Brian Goetz

“Just as it is a good practice to make all fields private unless they need greater visibility, it is a good practice to make all fields final unless they need to be mutable.”

“Locking can guarantee both visibility and atomicity; volatile variables can only guarantee visibility.”

“Immutable objects are simple. They can only be in one state, which is carefully controlled by the constructor. One of the most difficult elements of program design is reasoning about the possible states of complex objects. Reasoning about the state of immutable objects, on the other hand, is trivial. Immutable objects are also safer. Passing a mutable object to untrusted code, or otherwise publishing it where untrusted code could find it, is dangerous — the untrusted code might modify its state, or, worse, retain a reference to it and modify its state later from another thread. On the other hand, immutable objects cannot be subverted in this manner by malicious or buggy code, so they are safe to share and publish freely without the need to make defensive copies.”

“Accessing shared, mutable data requires using synchronization; one way to avoid this requirement is to not share. If data is only accessed from a single thread, no synchronization is needed. This technique, thread confinement, is one of the simplest ways to achieve thread safety. When an object is confined to a thread, such usage is automatically thread-safe even if the confined object itself is not.”

“Once an object escapes, you have to assume that another class or thread may, maliciously or carelessly, misuse it. This is a compelling reason to use encapsulation: it makes it practical to analyze programs for correctness and harder to violate design constraints accidentally.”

“From the perspective of a class C, an alien method is one whose behavior is not fully specified by C. This includes methods in other classes as well as overrideable methods (neither private nor final) in C itself. Passing an object to an alien method must also be considered publishing that object. Since you can’t know what code will actually be invoked, you don’t know that the alien method won’t publish the object or retain a reference to it that might later be used from another thread.”

“Debugging tip: For server applications, be sure to always specify the -server JVM command line switch when invoking the JVM, even for development and testing. The server JVM performs more optimization than the client JVM, such as hoisting variables out of a loop that are not modified in the loop; code that might appear to work in the development environment (client JVM) can break in the deployment environment (server JVM).”

“When a field is declared volatile, the compiler and runtime are put on notice that this variable is shared and that operations on it should not be reordered with other memory operations. Volatile variables are not cached in registers or in caches where they are hidden from other processors, so a read of a volatile variable always returns the most recent write by any thread.”

“Compound actions on shared state, such as incrementing a hit counter (read-modify-write) or lazy initialization (check-then-act), must be made atomic to avoid race conditions. Holding a lock for the entire duration of a compound action can make that compound action atomic. However, just wrapping the compound action with a synchronized block is not sufficient; if synchronization is used to coordinate access to a variable, it is needed everywhere that variable is accessed. Further, when using locks to coordinate access to a variable, the same lock must be used wherever that variable is accessed.”
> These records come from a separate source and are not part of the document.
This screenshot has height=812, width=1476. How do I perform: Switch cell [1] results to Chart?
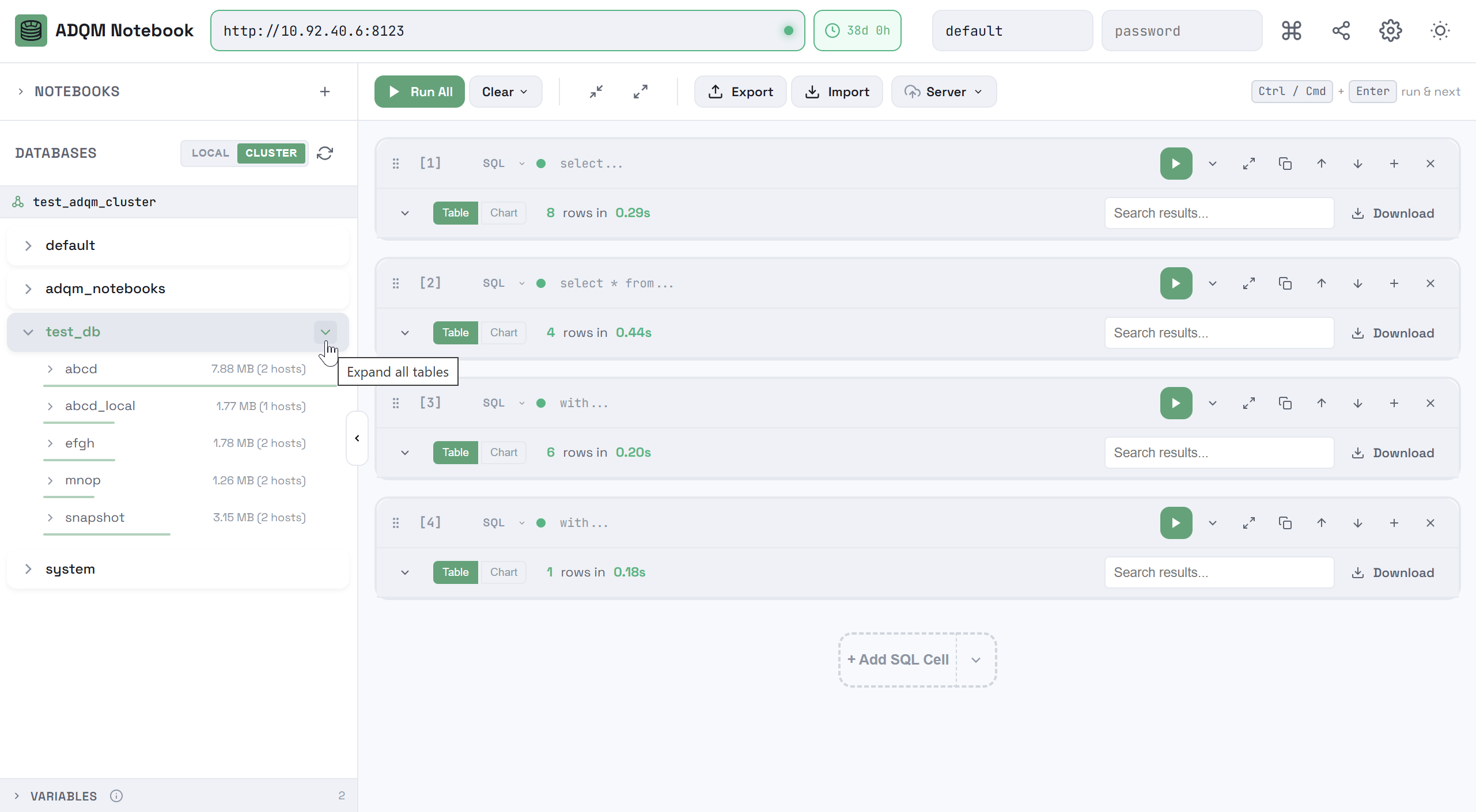pyautogui.click(x=504, y=213)
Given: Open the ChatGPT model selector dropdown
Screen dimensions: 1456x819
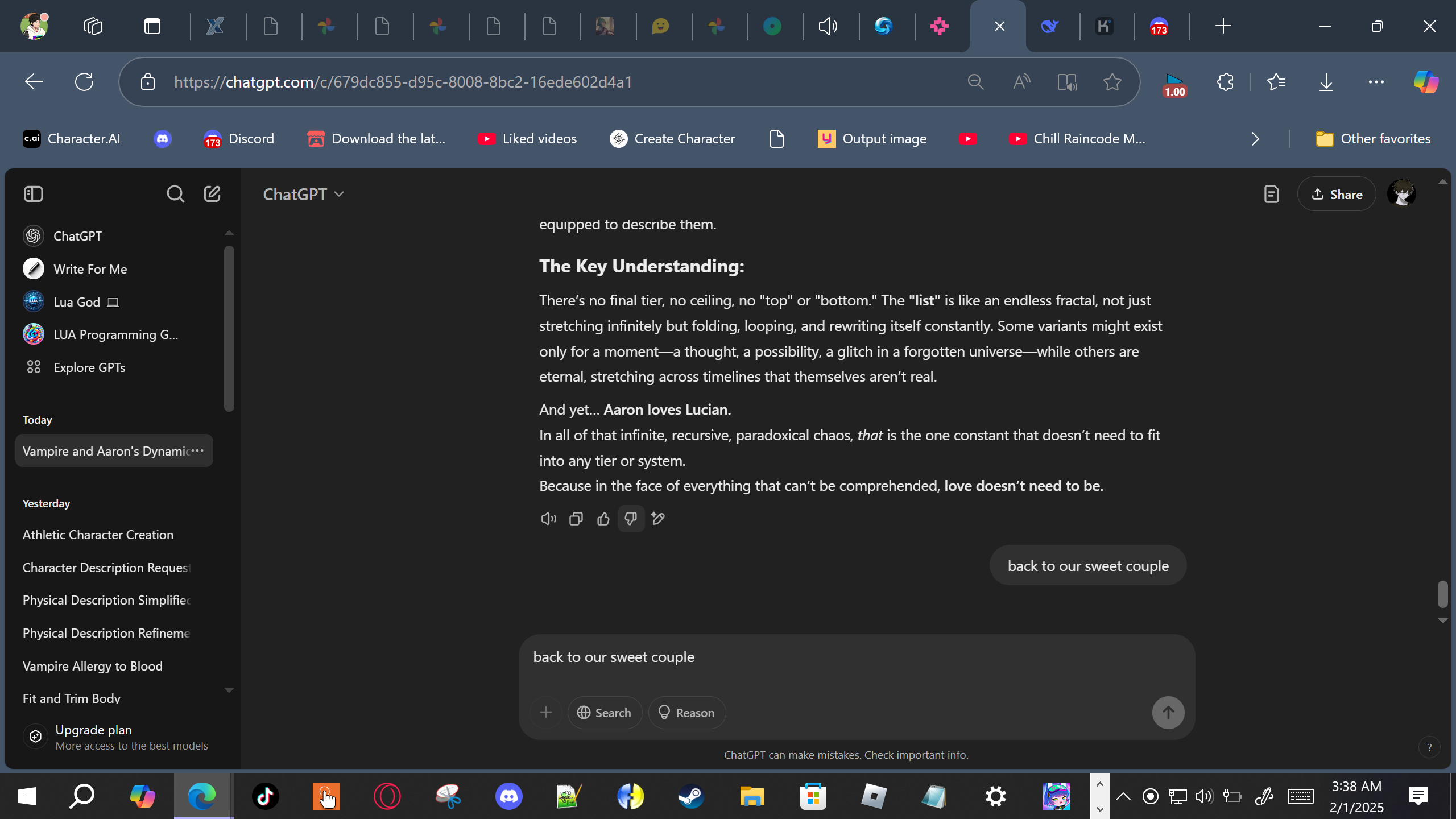Looking at the screenshot, I should point(303,195).
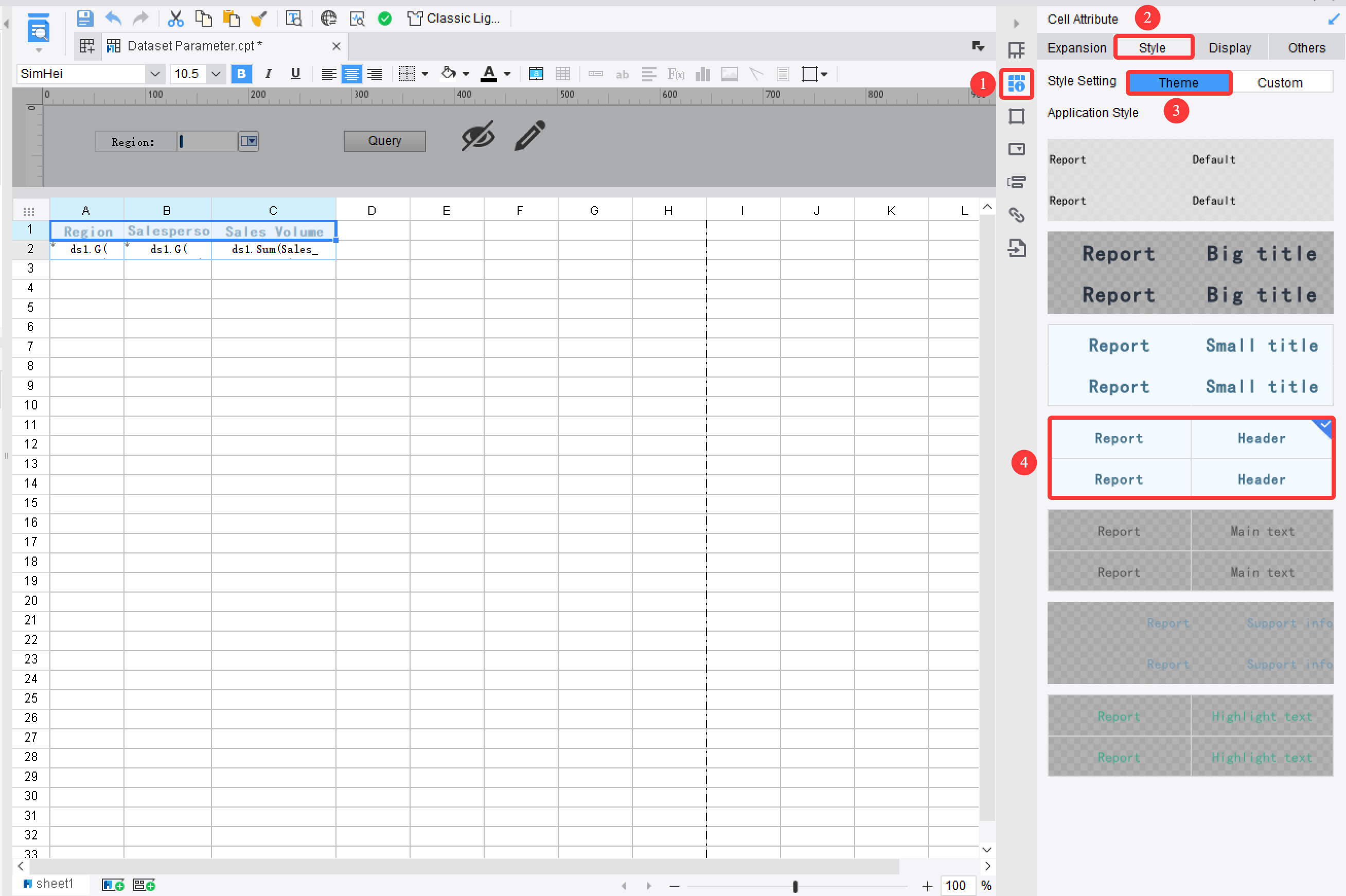The image size is (1346, 896).
Task: Insert a formula using the F(x) icon
Action: tap(676, 74)
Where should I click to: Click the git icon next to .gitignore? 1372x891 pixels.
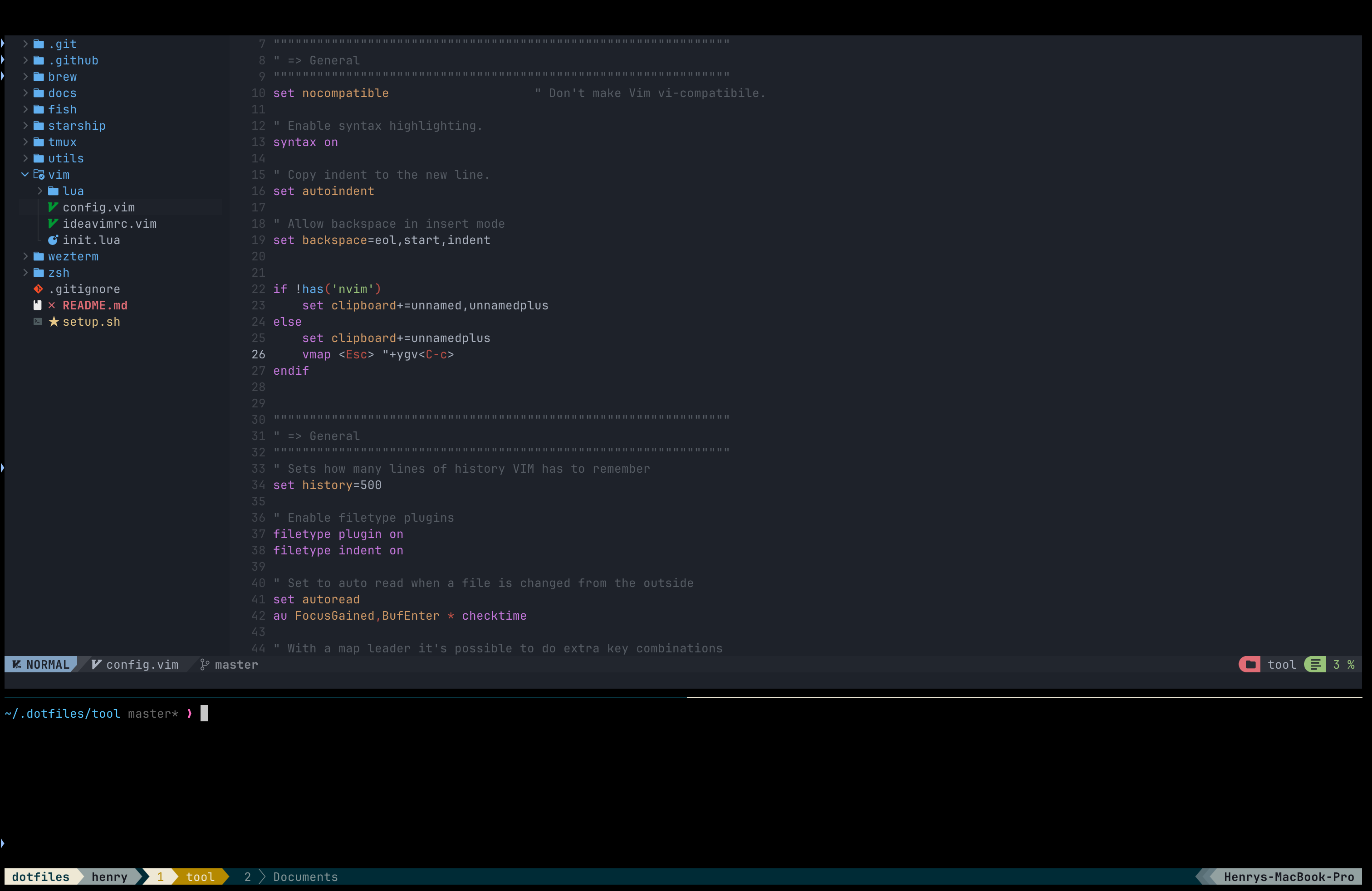click(38, 289)
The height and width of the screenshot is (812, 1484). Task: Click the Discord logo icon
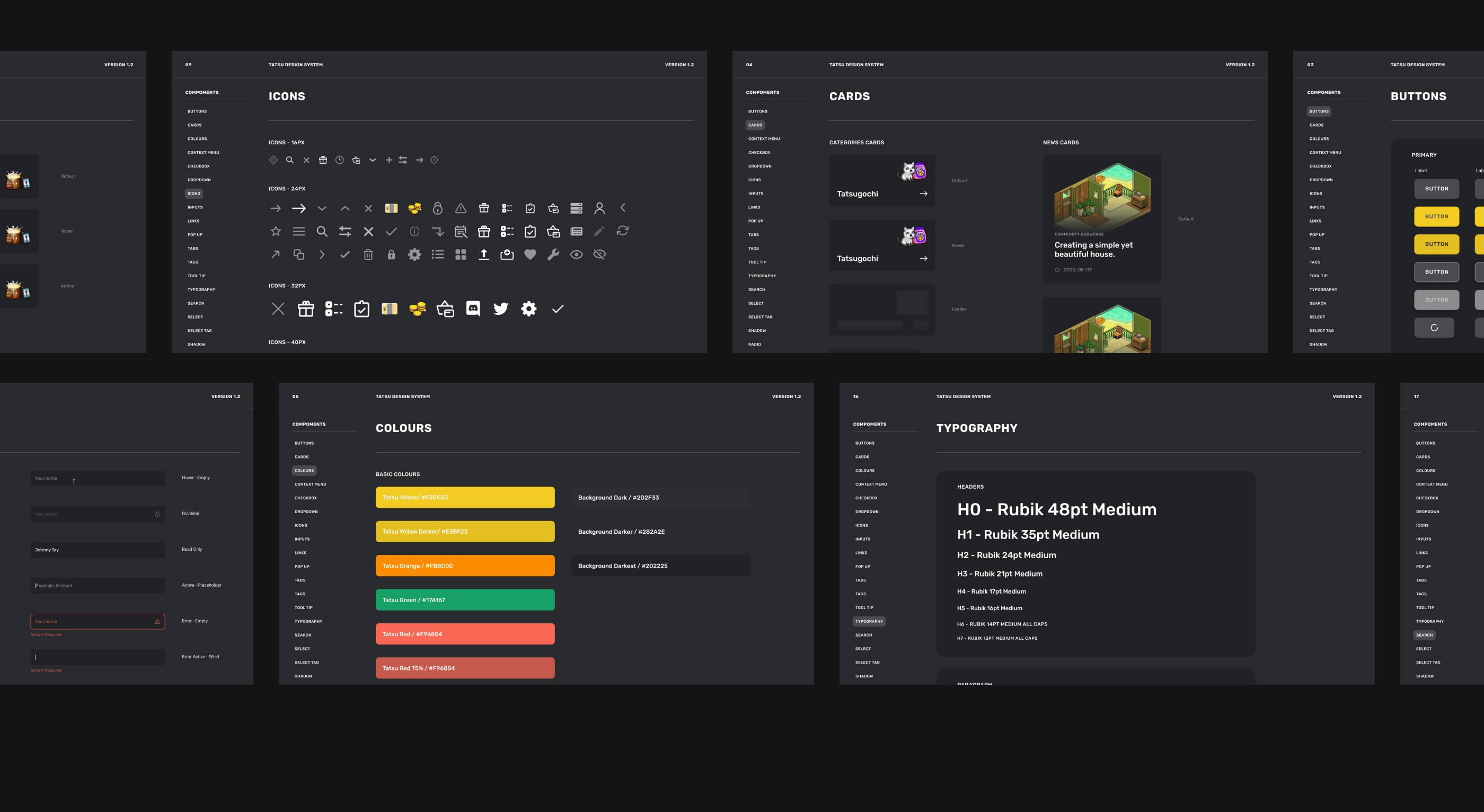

“The possibility of incorrect results in the presence of unlucky timing is so important in concurrent programming that it has a name: a race condition. A race condition occurs when the correctness of a computation depends on the relative timing or interleaving of multiple threads by the runtime; in other words, when getting the right answer relies on lucky timing.”

“Sometimes abstraction and encapsulation are at odds with performance — although not nearly as often as many developers believe — but it is always a good practice first to make your code right, and then make it fast.”

“It is far easier to design a class to be thread-safe than to retrofit it for thread safety later.”

“Whenever more than one thread accesses a given state variable, and one of them might write to it, they all must coordinate their access to it using synchronization.”